Antik çağda on iki İon devletinin önde gelenlerinden olan Erythrai, Antik Ege dünyasının önemli yerleşimlerden biridir. Öyle ki 1965-1979 yılları arasında yürütülen kazılarda bulunan Sub-Geometrik, yoğun Arkaik, Klasik, Hellenistik ve Roma çağlarına ait değişik kalıntı ve buluntuların sunduğu bilgiler, yerleşimin İÖ. 8 yy. dan itibaren özellikle M.Ö. 4. yy.’da İonia´daki sosyal politik değişimlerde etkin rol oynadığını ortaya koyar. Aynı zamanda, bu buluntuların yerleşimin büyük kısmında kesintisiz olarak ele geçmesi, İonia kronolojisi problemlerine yeni çözümler getirmesi açısından da önem taşımaktadır. Bununla birlikte Erythrai’ın akropolündeki Pers egemenliği, hemen öncesi ve arkasına ait tabakalar da bu dönemler için daha önce yazılan bilgileri değiştirecek nitelikte özellikler göstermektedir.

Erythrai Roma döneminde, Batı mitoslarında yer alan ünlü Sibylla’nın (bilici kadın) doğduğu yer olarak itibar görmüştür.

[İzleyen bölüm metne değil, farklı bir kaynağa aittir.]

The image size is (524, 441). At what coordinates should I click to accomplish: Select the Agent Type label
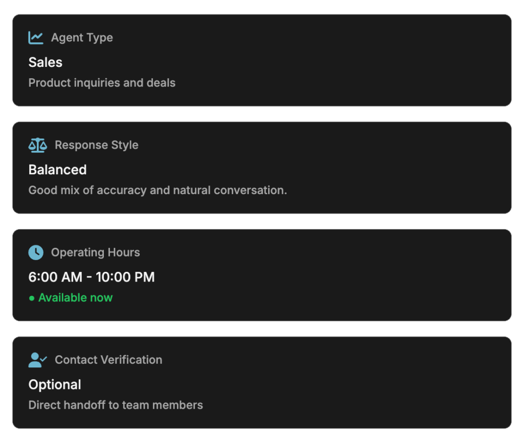pyautogui.click(x=82, y=38)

Antik yazarların bıraktıkları belgelerde Erythrai’ın önemi büyük ölçüde doğrulanmaktadır. Antik kaynaklar ve kazıların verdiği bilgilere göre Erythrai’ın Fenikeliler ile yoğun iletişim içinde olup Doğu Akdeniz, Ege ve Karadeniz’e yönelik ticari faaliyetlerde onlarla birlikte hareket ettikleri anlaşılmaktadır. Bunun yanında bulunan zengin Mısır kökenli eserler de (skrabeler, fayans ve bronz objeler) ticari ilişkilerin Mısır'a kadar uzandığını düşündürmektedir. Sonuçta bu türde buluntularının yoğunluğu ile Erythrai, İonia bölgesinde Doğu bağlantıları yansıtan önemli bir merkez olarak karşımıza çıkmaktadır.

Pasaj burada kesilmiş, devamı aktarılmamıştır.